== DATA EXCERPTS
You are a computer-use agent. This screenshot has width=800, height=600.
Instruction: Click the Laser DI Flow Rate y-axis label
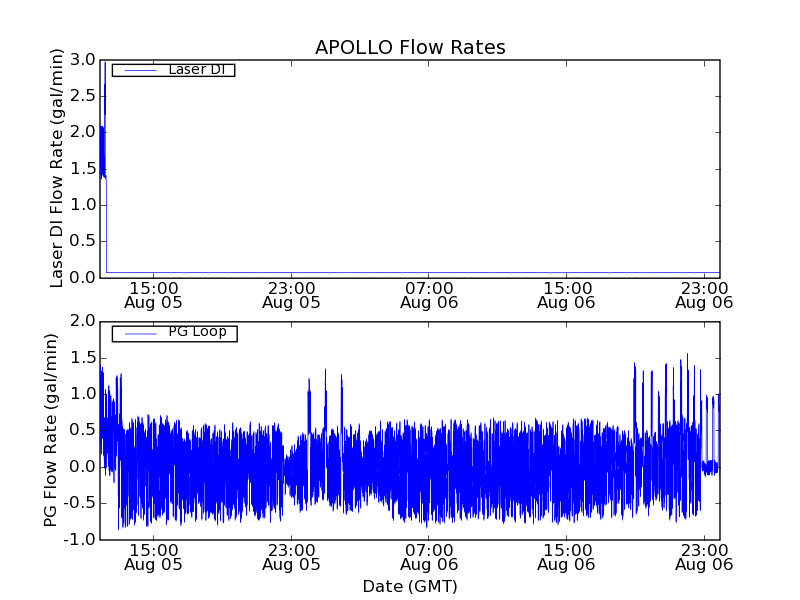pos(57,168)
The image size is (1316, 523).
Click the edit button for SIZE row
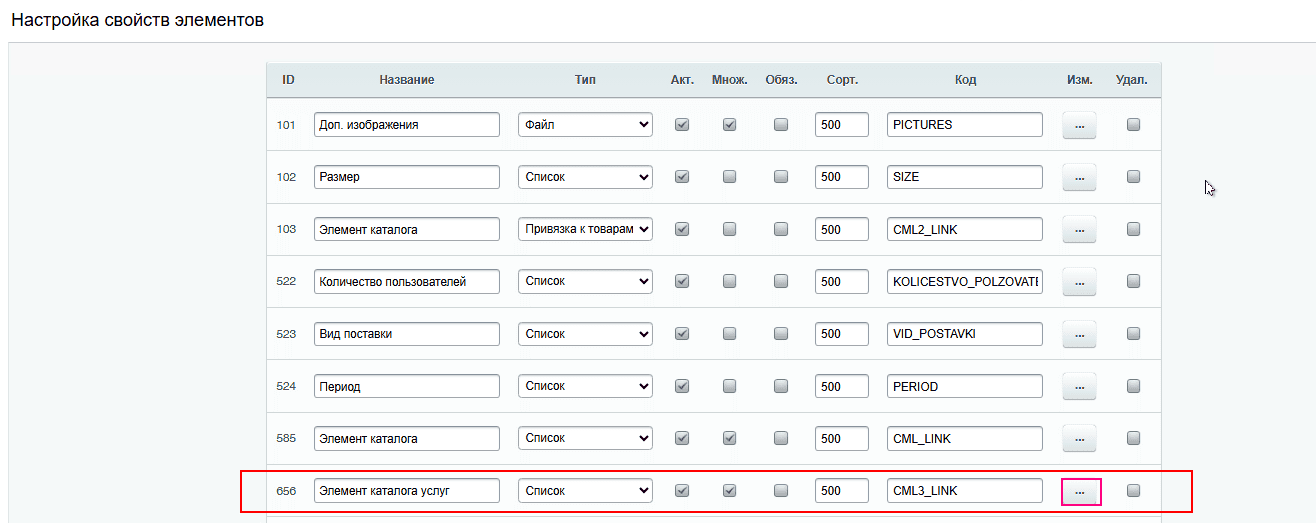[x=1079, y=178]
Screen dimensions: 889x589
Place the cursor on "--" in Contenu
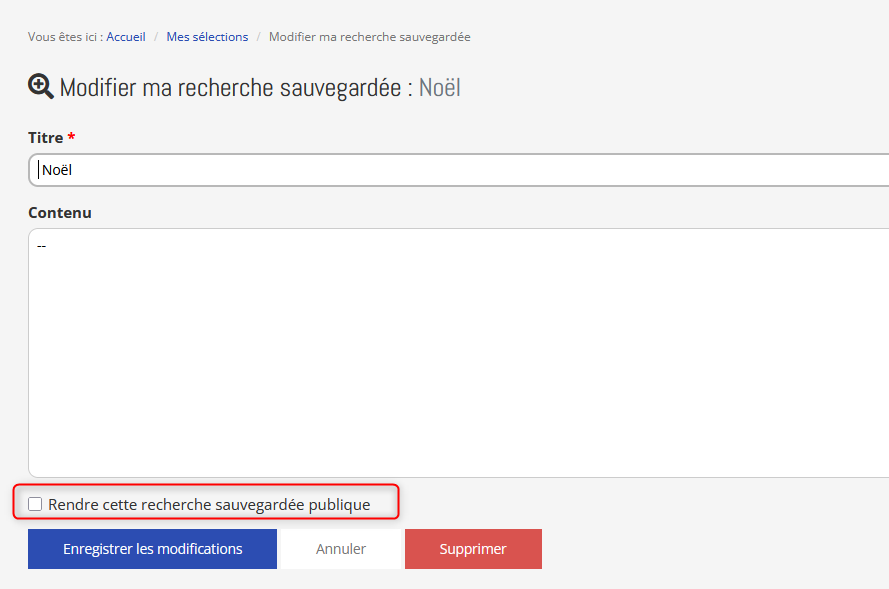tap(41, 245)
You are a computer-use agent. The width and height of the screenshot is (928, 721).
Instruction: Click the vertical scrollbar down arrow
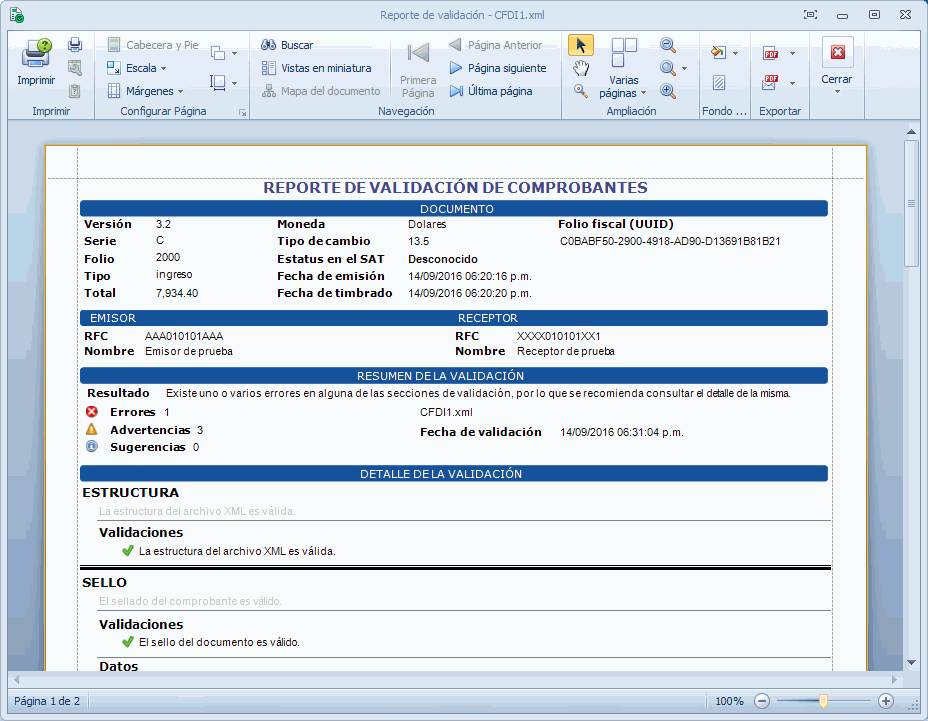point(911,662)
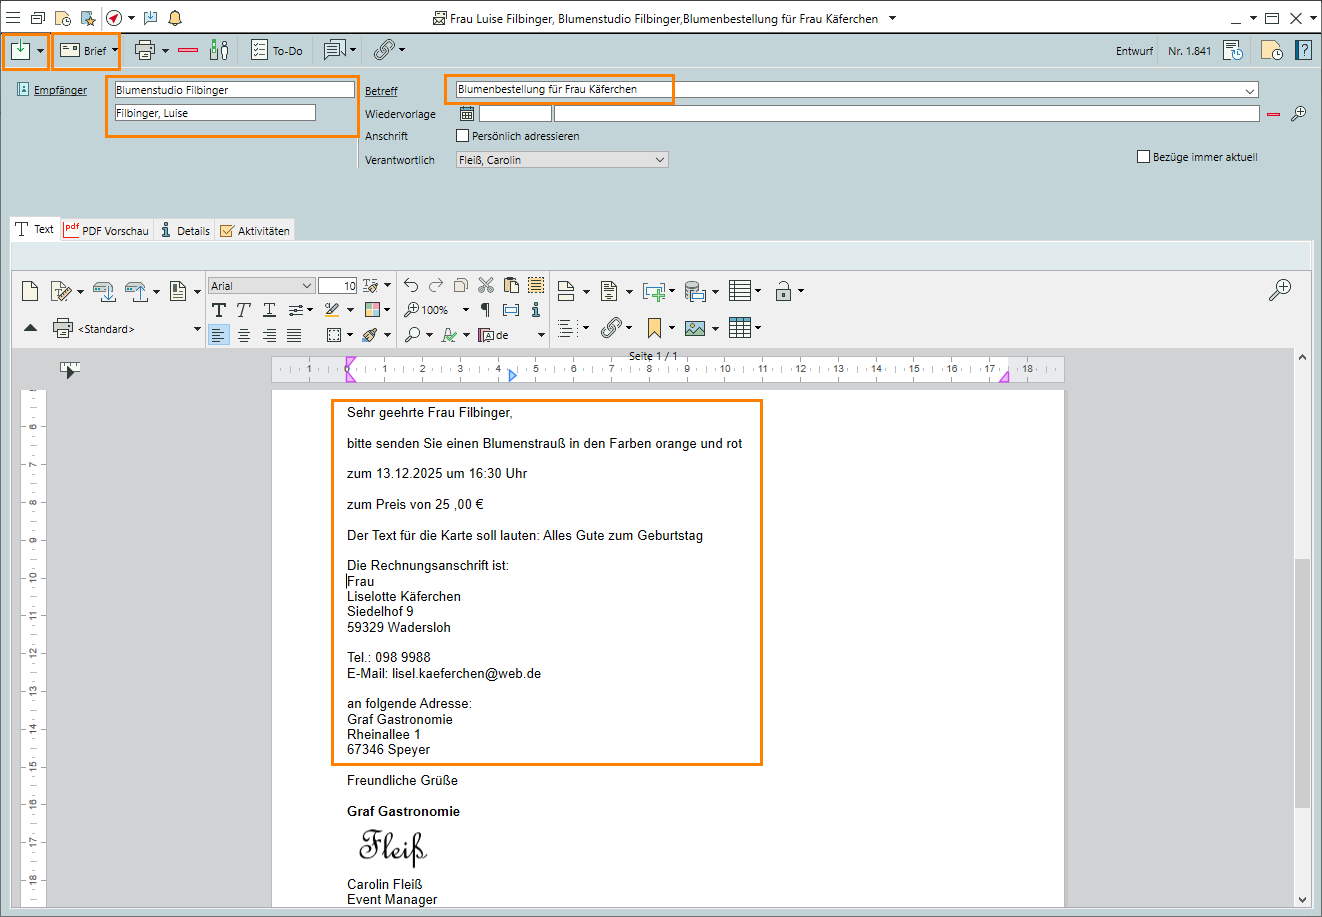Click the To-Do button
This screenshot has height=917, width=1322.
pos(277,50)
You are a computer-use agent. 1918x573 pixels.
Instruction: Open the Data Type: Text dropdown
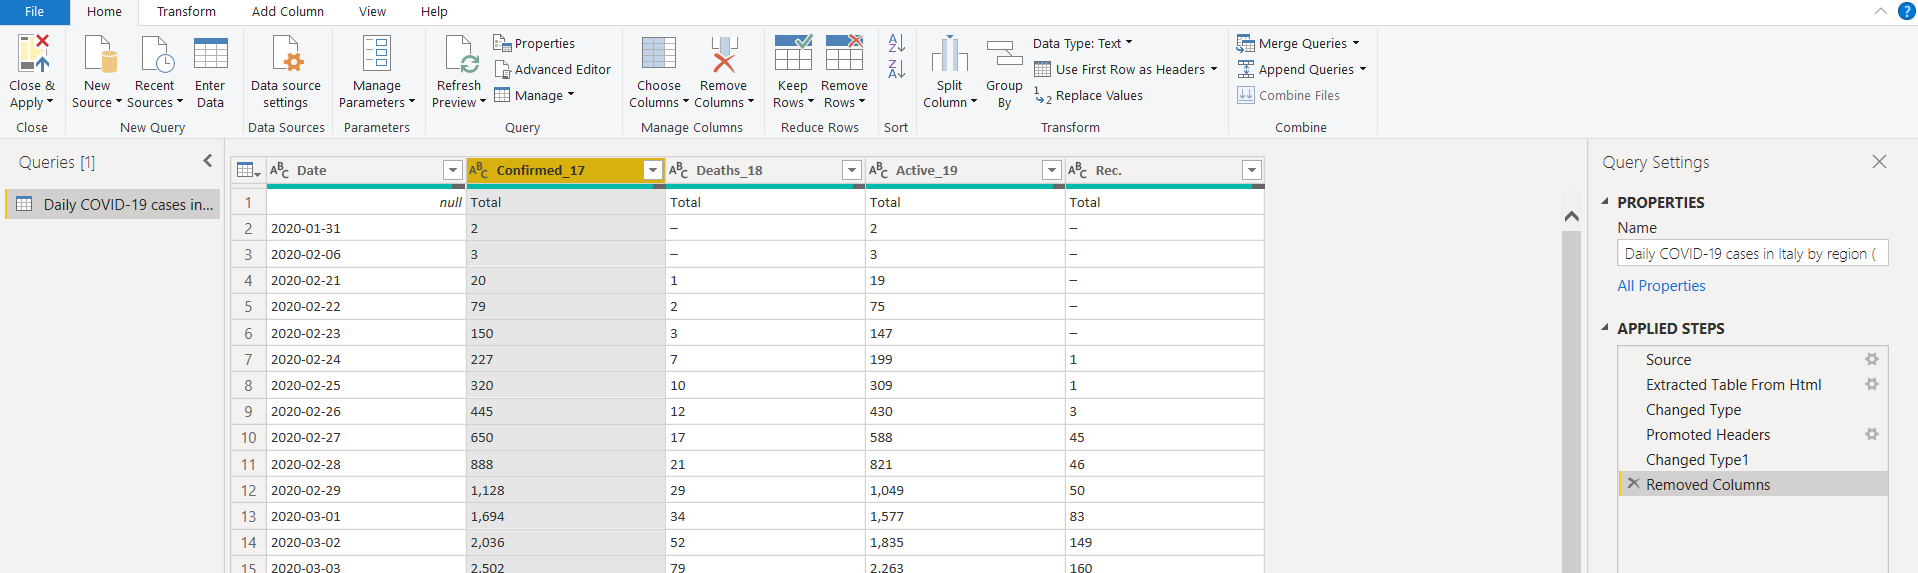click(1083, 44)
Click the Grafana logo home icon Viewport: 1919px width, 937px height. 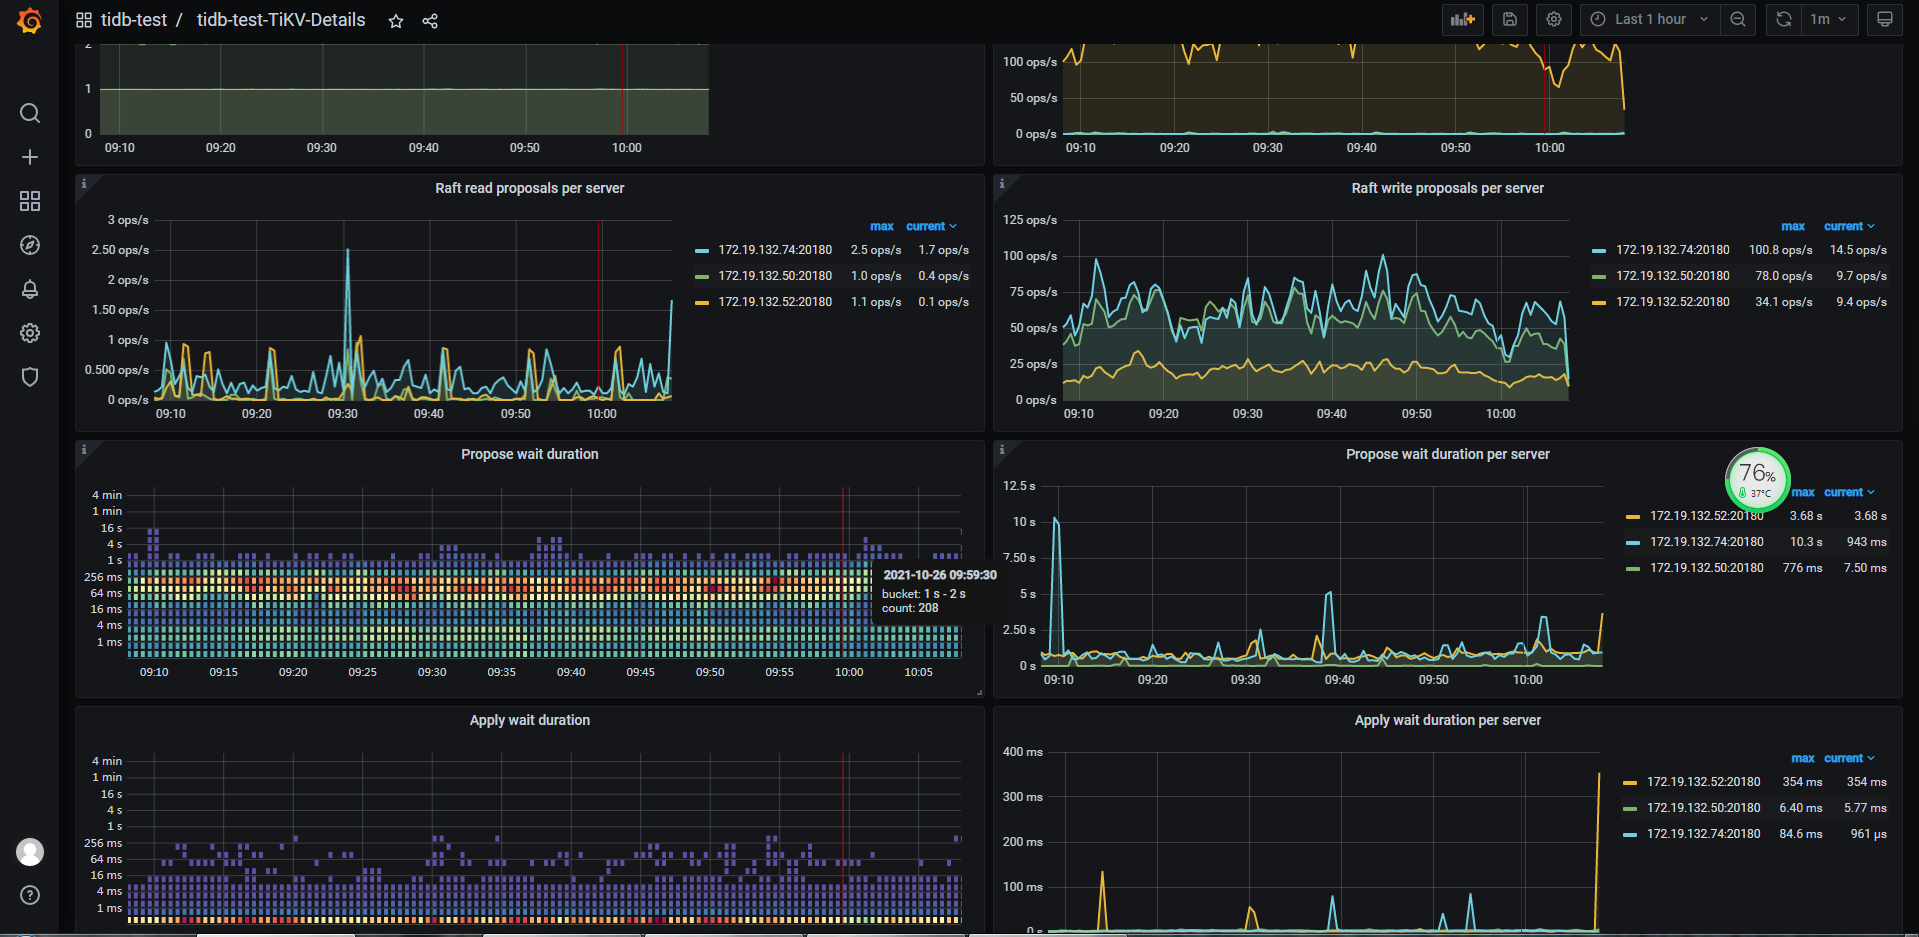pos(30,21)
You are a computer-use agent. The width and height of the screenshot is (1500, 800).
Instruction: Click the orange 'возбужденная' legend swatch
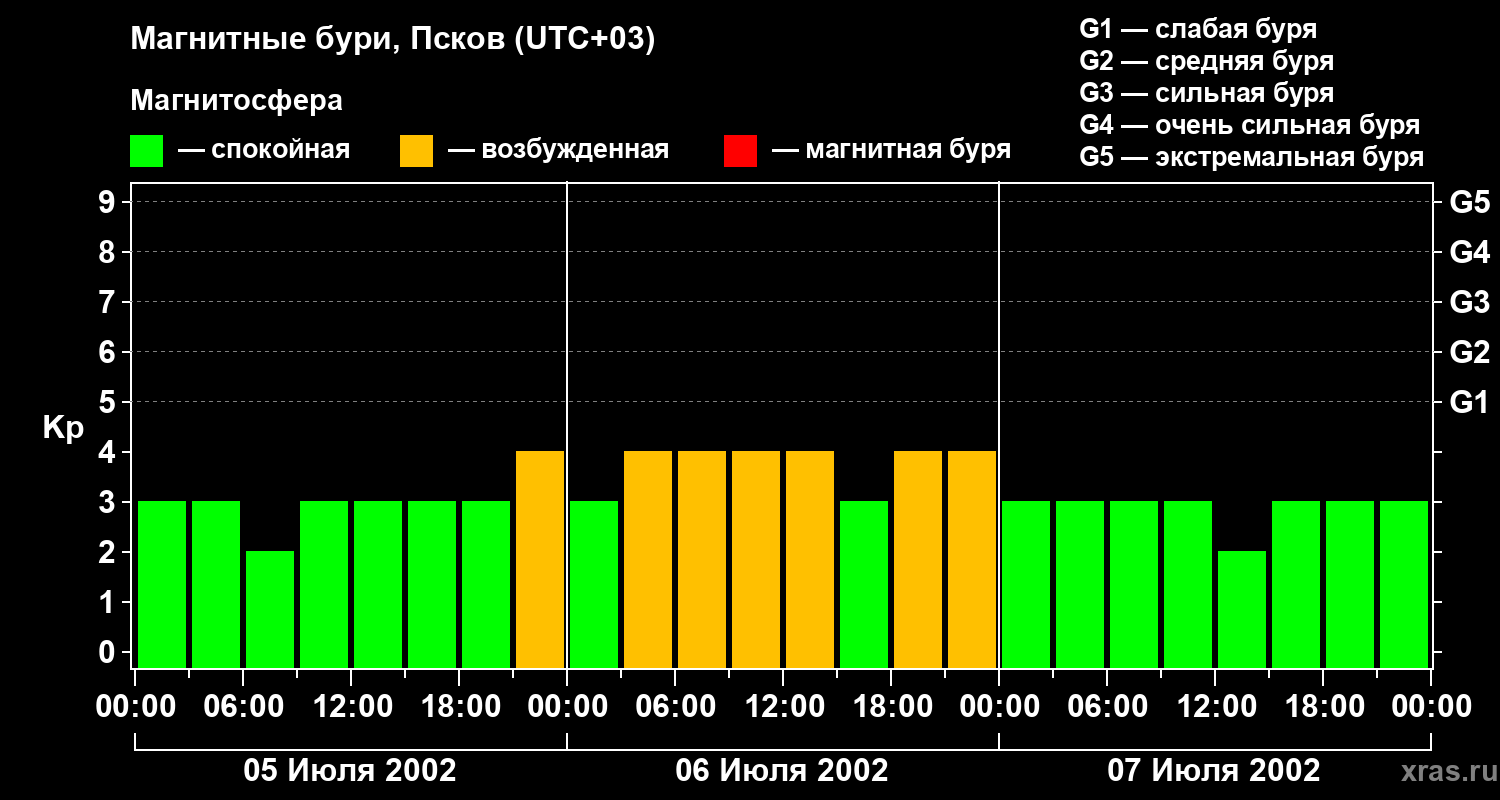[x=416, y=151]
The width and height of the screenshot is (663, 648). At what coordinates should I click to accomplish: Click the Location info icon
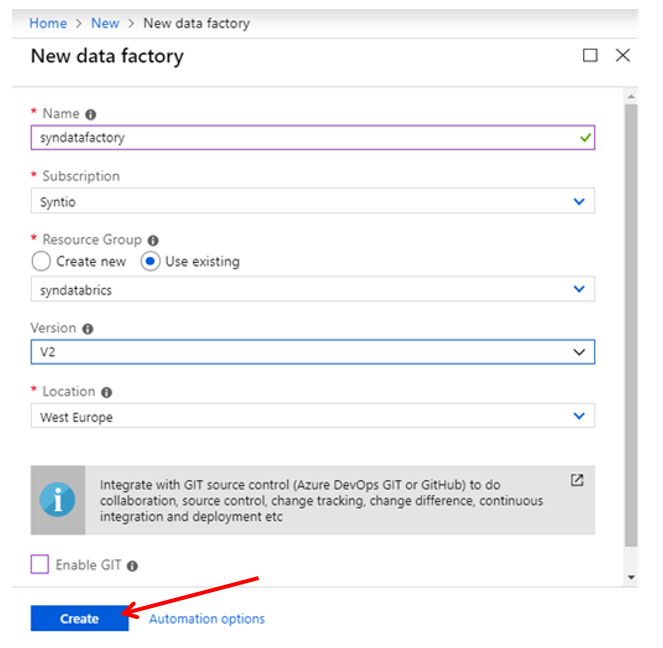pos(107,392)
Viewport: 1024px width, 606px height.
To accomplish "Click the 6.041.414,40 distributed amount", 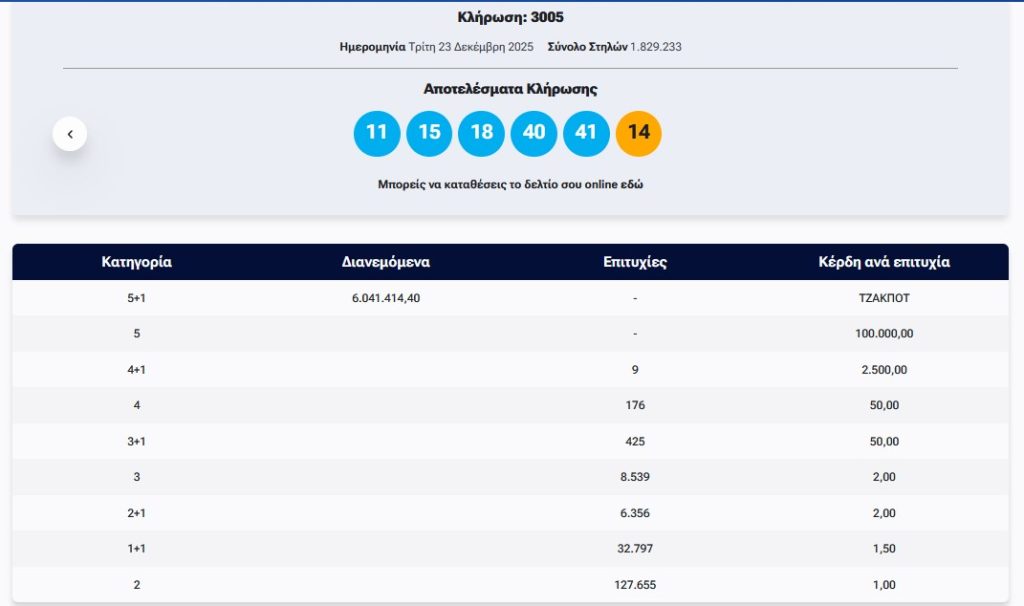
====
> _TASK INSTRUCTIONS_: In the entries above, count the lines that contain the string "computer" and reply with the number only.

> _RESPONSE TO THIS TASK_: 4